Sempre que for à Grécia, àquele mar azul e transparente; e sentir o aroma das comidas, dos temperos, dos grelhados.
Sempre que uma melancia revelar o seu interior vermelho.
Sempre que procurar algum descanso, como o David fazia, em frente à Mezzo.
Sempre que vir as guitarras dele encostadas à parede, ao fundo da sala, em Moledo,
ou guardadas, aqui em casa.
Sempre que ouça o Zé Mário Branco, o Sérgio Godinho, o Fausto, o Lenine, a Maria João, o Mário laginha, o B. Sassetti, o Alexandre Frazão, a Lhasa, a Susana Bacco.... jazz, música cigana, africana, e tantas mais, mais e mais que repousam nas prateleiras e nos gavetões do escritório dele.

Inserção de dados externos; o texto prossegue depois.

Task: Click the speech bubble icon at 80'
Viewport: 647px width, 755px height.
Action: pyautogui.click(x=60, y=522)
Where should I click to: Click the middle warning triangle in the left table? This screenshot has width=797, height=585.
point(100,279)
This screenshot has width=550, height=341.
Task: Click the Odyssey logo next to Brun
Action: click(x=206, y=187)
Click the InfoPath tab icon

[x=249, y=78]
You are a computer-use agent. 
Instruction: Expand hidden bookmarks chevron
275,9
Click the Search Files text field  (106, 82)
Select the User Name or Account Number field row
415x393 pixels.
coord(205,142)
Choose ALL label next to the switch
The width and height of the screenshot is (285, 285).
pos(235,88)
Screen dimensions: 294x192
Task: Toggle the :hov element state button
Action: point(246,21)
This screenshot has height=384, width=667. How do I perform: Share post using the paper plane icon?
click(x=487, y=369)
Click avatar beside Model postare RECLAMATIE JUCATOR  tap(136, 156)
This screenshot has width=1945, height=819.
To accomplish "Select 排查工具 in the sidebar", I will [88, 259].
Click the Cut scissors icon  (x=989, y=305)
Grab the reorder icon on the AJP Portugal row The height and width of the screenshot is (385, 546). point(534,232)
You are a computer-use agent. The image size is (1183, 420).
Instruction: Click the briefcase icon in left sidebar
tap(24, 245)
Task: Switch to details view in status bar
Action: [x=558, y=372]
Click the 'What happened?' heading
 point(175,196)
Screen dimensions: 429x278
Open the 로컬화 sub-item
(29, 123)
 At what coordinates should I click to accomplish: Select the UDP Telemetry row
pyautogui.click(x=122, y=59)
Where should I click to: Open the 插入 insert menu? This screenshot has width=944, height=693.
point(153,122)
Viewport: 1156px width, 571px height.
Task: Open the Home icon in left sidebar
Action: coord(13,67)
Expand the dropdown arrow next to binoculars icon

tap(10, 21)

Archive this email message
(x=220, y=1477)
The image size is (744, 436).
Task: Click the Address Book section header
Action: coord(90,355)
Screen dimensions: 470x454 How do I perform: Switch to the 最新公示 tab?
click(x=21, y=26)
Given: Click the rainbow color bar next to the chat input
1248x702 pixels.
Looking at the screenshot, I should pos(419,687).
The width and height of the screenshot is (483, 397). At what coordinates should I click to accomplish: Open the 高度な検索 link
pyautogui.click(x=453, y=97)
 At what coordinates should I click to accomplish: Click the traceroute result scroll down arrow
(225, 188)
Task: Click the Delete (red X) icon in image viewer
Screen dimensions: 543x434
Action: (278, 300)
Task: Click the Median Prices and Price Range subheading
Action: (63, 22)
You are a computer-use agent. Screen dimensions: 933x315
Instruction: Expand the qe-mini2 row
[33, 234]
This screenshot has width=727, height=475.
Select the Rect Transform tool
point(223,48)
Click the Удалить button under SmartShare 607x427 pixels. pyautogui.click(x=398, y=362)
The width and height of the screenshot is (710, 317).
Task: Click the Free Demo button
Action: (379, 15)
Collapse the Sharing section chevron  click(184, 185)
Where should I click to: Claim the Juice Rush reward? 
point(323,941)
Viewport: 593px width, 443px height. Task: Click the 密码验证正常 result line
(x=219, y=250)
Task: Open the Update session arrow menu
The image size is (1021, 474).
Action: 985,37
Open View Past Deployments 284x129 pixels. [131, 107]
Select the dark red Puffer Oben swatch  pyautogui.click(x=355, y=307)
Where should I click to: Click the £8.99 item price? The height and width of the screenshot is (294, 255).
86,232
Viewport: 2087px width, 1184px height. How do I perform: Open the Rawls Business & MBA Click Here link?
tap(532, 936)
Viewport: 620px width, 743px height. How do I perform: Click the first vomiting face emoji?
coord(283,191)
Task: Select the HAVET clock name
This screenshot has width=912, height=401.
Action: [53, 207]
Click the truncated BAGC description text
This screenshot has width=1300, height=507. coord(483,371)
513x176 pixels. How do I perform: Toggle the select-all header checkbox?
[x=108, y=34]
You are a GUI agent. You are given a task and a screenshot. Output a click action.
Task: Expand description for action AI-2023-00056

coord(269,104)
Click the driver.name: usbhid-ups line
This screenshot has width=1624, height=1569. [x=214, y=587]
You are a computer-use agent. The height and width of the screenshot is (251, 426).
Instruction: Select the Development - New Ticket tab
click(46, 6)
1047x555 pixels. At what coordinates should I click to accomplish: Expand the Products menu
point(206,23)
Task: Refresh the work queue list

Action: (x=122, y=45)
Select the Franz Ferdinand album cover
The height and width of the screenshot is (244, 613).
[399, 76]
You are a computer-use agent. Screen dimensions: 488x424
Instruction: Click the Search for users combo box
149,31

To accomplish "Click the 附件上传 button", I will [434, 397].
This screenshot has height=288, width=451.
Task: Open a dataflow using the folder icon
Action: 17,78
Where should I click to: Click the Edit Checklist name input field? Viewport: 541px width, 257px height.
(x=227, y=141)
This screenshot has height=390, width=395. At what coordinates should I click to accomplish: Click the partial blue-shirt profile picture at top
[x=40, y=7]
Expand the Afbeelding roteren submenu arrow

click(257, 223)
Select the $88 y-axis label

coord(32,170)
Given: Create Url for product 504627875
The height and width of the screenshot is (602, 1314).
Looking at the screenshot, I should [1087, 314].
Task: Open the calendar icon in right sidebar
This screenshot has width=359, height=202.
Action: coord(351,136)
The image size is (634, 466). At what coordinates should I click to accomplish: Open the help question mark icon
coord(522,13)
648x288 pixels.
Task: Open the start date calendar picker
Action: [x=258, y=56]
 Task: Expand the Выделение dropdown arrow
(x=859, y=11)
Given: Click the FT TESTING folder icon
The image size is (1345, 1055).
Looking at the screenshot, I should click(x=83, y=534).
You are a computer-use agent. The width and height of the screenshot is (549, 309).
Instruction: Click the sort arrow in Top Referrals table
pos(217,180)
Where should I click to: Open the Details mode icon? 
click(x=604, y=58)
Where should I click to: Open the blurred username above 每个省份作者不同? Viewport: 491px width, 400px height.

Digo ao meu neto "Vá, Miguel, tira uma música para, hoje, ouvirmos." E é assim que vou tentando ouvi-las todas.
Sim , acho virei aqui...
Sempre que ler uma notícia de jornal, sobre a (talvez) cura do cancro.
Sempre que a minha gata Valquíria me dá turrinhas nas pernas.
Sempre que vejo, pendurado no bengaleiro da entrada, o chapéu com que se protegia do sol, quando estava doente.
Quando passar por um clube de jazz.
Ou me detiver em frente da montra duma loja de instrumentos musicais.
Sempre que conseguir sorrir, perante a letra dele, torta, de esquerdino, nos papéis que guardo nas minhas gavetas.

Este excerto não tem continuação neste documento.